═════ Entries shown ═════
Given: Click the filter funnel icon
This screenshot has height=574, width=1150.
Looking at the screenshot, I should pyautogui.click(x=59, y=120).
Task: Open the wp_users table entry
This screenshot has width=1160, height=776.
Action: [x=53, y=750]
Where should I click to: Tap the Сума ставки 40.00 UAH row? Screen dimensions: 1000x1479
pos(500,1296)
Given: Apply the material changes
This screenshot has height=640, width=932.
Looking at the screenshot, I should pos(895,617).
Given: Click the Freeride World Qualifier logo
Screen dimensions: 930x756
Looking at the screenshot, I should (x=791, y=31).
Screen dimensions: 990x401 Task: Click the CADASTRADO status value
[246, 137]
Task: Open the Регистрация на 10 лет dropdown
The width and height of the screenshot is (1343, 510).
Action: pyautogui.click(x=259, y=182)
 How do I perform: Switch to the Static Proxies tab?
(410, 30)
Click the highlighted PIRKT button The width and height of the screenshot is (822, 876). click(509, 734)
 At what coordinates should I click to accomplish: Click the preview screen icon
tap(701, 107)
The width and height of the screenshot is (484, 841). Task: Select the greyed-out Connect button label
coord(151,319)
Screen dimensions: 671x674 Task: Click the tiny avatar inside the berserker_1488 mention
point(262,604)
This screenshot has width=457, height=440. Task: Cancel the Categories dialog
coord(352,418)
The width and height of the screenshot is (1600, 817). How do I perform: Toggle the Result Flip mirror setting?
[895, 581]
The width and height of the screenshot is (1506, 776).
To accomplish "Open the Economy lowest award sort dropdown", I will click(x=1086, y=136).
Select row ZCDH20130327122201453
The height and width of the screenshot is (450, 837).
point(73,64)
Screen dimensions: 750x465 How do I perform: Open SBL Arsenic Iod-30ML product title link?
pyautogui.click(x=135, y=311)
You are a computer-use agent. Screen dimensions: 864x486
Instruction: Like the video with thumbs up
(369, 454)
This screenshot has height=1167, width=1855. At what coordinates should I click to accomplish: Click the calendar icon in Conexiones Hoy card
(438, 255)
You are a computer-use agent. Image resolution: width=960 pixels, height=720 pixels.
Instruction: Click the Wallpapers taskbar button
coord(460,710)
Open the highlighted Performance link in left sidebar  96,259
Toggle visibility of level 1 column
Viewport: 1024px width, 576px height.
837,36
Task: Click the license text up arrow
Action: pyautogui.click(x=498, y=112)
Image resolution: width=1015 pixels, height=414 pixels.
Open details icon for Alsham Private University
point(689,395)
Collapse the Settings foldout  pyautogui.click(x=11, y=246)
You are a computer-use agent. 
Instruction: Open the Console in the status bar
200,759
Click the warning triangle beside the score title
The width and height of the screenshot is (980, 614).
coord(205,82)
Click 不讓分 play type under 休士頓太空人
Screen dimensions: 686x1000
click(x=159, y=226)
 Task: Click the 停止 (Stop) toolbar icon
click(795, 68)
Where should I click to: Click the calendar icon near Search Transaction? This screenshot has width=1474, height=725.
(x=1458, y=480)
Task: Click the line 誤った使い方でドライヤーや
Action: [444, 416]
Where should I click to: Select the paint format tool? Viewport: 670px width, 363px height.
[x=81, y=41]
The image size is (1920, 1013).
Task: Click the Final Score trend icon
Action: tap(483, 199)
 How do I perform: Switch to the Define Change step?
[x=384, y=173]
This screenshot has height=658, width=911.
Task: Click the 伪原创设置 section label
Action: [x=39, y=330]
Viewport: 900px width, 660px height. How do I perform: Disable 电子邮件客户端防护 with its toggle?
═════
**What you will do**
Each record is to be reproduced exactly as it appears.

**Answer to the exercise**
Given: Click the filter funnel icon
This screenshot has height=574, width=1150.
Looking at the screenshot, I should pyautogui.click(x=59, y=120).
Task: Open the wp_users table entry
This screenshot has width=1160, height=776.
Action: [x=53, y=750]
Where should I click to: Tap the Сума ставки 40.00 UAH row? Screen dimensions: 1000x1479
pos(500,1296)
Given: Apply the material changes
This screenshot has height=640, width=932.
Looking at the screenshot, I should pos(895,617).
Given: Click the Freeride World Qualifier logo
Screen dimensions: 930x756
Looking at the screenshot, I should (x=791, y=31).
Screen dimensions: 990x401 Task: Click the CADASTRADO status value
[246, 137]
Task: Open the Регистрация на 10 лет dropdown
The width and height of the screenshot is (1343, 510).
Action: pyautogui.click(x=259, y=182)
 How do I perform: Switch to the Static Proxies tab?
(410, 30)
Click the highlighted PIRKT button The width and height of the screenshot is (822, 876). click(509, 734)
 At what coordinates should I click to accomplish: Click the preview screen icon
tap(701, 107)
The width and height of the screenshot is (484, 841). Task: Select the greyed-out Connect button label
coord(151,319)
Screen dimensions: 671x674 Task: Click the tiny avatar inside the berserker_1488 mention
point(262,604)
This screenshot has width=457, height=440. Task: Cancel the Categories dialog
coord(352,418)
The width and height of the screenshot is (1600, 817). How do I perform: Toggle the Result Flip mirror setting?
[895, 581]
The width and height of the screenshot is (1506, 776).
To accomplish "Open the Economy lowest award sort dropdown", I will click(x=1086, y=136).
Select row ZCDH20130327122201453
The height and width of the screenshot is (450, 837).
point(73,64)
Screen dimensions: 750x465 How do I perform: Open SBL Arsenic Iod-30ML product title link?
pyautogui.click(x=135, y=311)
You are a computer-use agent. Screen dimensions: 864x486
Instruction: Like the video with thumbs up
(369, 454)
This screenshot has height=1167, width=1855. At what coordinates should I click to accomplish: Click the calendar icon in Conexiones Hoy card
(438, 255)
You are a computer-use agent. Image resolution: width=960 pixels, height=720 pixels.
Instruction: Click the Wallpapers taskbar button
coord(460,710)
Open the highlighted Performance link in left sidebar  96,259
Toggle visibility of level 1 column
Viewport: 1024px width, 576px height.
837,36
Task: Click the license text up arrow
Action: pyautogui.click(x=498, y=112)
Image resolution: width=1015 pixels, height=414 pixels.
Open details icon for Alsham Private University
point(689,395)
Collapse the Settings foldout  pyautogui.click(x=11, y=246)
You are a computer-use agent. 
Instruction: Open the Console in the status bar
200,759
Click the warning triangle beside the score title
The width and height of the screenshot is (980, 614).
coord(205,82)
Click 不讓分 play type under 休士頓太空人
Screen dimensions: 686x1000
click(x=159, y=226)
 Task: Click the 停止 (Stop) toolbar icon
click(795, 68)
Where should I click to: Click the calendar icon near Search Transaction? This screenshot has width=1474, height=725.
(x=1458, y=480)
Task: Click the line 誤った使い方でドライヤーや
Action: [444, 416]
Where should I click to: Select the paint format tool? Viewport: 670px width, 363px height.
[x=81, y=41]
The image size is (1920, 1013).
Task: Click the Final Score trend icon
Action: tap(483, 199)
 How do I perform: Switch to the Define Change step?
[x=384, y=173]
This screenshot has height=658, width=911.
Task: Click the 伪原创设置 section label
Action: [x=39, y=330]
Viewport: 900px width, 660px height. How do I perform: Disable 电子邮件客户端防护 with its toggle?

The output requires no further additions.